The total dividends per share were EUR 0.33 for the year ended December 31, 2004, subject to
shareholders’ approval, compared with EUR 0.30 and EUR 0.28 for the years ended December 31,
2003 and 2002, respectively. See ‘‘Item 3.A Selected Financial Data—Distribution of Earnings.’’
Nokia has no potentially significant refinancing requirements in 2005. Nokia expects to incur
additional indebtedness from time to time as required to finance working capital needs. At
December 31, 2004, Nokia had a USD 500 million US Commercial Paper, or USCP, program and a
USD 500 million Euro Commercial Paper, or ECP, program. In addition, at the same date, Nokia had
a Finnish local commercial paper program totaling EUR 750 million. At December 31, 2004, we also
had a committed credit facility of USD 2 000 million and a number of short-term uncommitted
facilities. For further information regarding our short-term borrowings, including the average
interest rate, see Note 26 to our consolidated financial statements included in Item 18 of this
Form 20-F.
Nokia has historically maintained a high level of liquid assets. Management estimates that the cash
and other liquid assets level of EUR 11 542 million at the end of 2004, together with Nokia’s
available credit facilities, cash flow from operations, funds available from long-term and
short-term debt financings, as well as the proceeds of future equity or convertible bond offerings,
will be sufficient to satisfy our future working capital needs, capital expenditure, research and
development and debt service requirements at least through 2005. The ratings of our short and
long-term debt from credit rating agencies have not changed during the year. The ratings at
December 31, 2004, were:
Short-term Standard & Poor’s A-1
Moody’s P-1
Long-term Standard & Poor’s A
Moody’s A1
We believe that Nokia will continue to be able to access the capital markets on terms and in
amounts that will be satisfactory to us, and that we will be able to obtain bid and performance
bonds, to arrange or provide customer financing as necessary to support our business and to
engage in hedging transactions on commercially acceptable terms.

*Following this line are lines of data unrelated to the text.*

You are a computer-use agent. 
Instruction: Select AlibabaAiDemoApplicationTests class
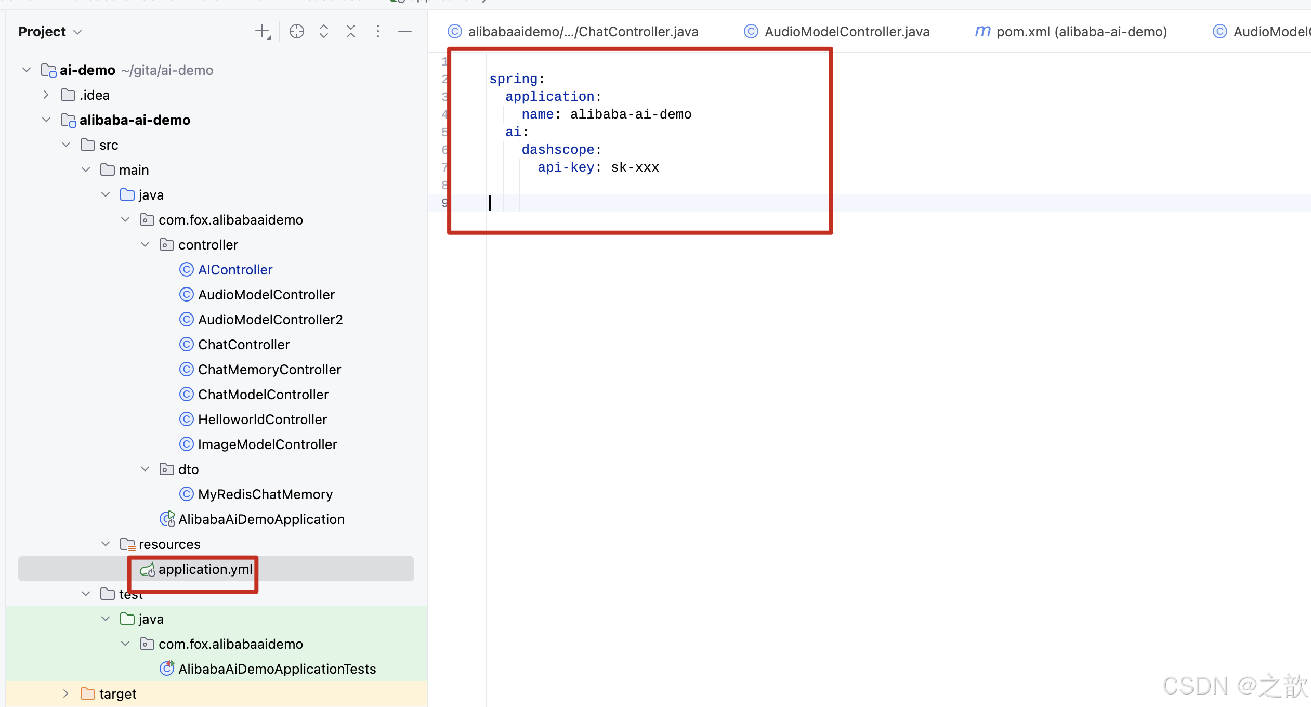tap(277, 669)
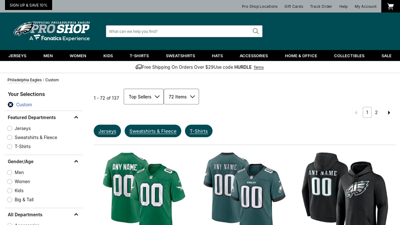Viewport: 400px width, 225px height.
Task: Select the Jerseys department radio button
Action: coord(10,129)
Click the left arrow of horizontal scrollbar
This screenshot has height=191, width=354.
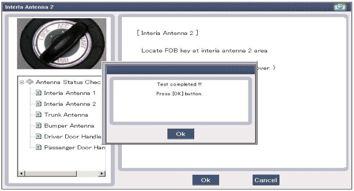coord(21,174)
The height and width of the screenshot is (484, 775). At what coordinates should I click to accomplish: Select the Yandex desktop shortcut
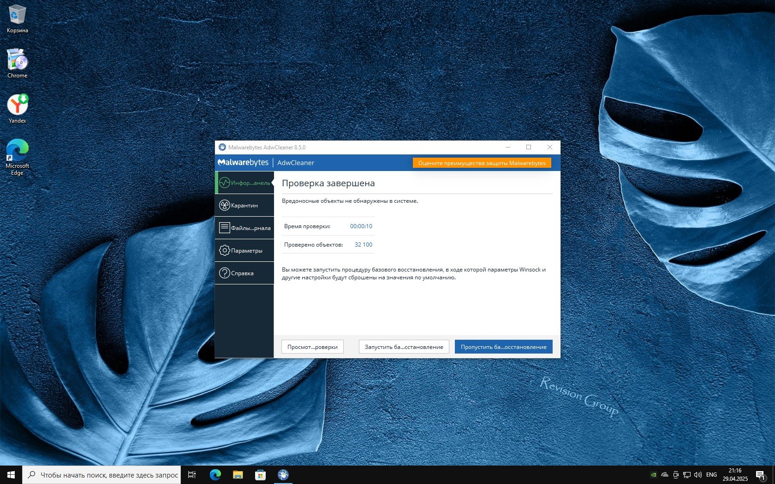[18, 109]
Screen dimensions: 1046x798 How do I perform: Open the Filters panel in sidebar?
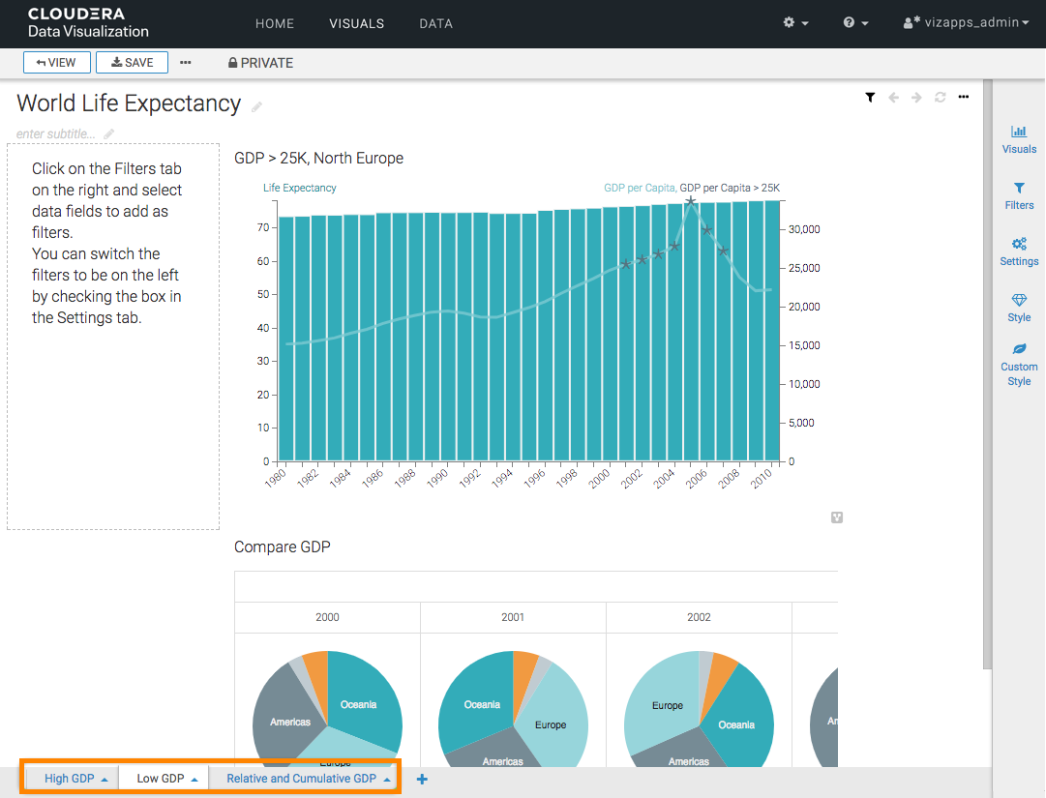(x=1019, y=195)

Nokia is not a capital intensive company in terms of fixed assets, but rather invests in research
and development, building the Nokia brand and marketing. In 2004, capital expenditures totaled
EUR 548 million compared with EUR 432 million in each of 2003 and 2002. The increase in 2004
resulted from increased amount of capital expenditures in machinery and equipment. Principal
capital expenditures during the three years included production lines, test equipment and
computer hardware used primarily in research and development as well as office and
manufacturing facilities. We expect the amount of our capital expenditures during 2005 to be
somewhat higher than 2004 and to be funded from our cash flow from operations.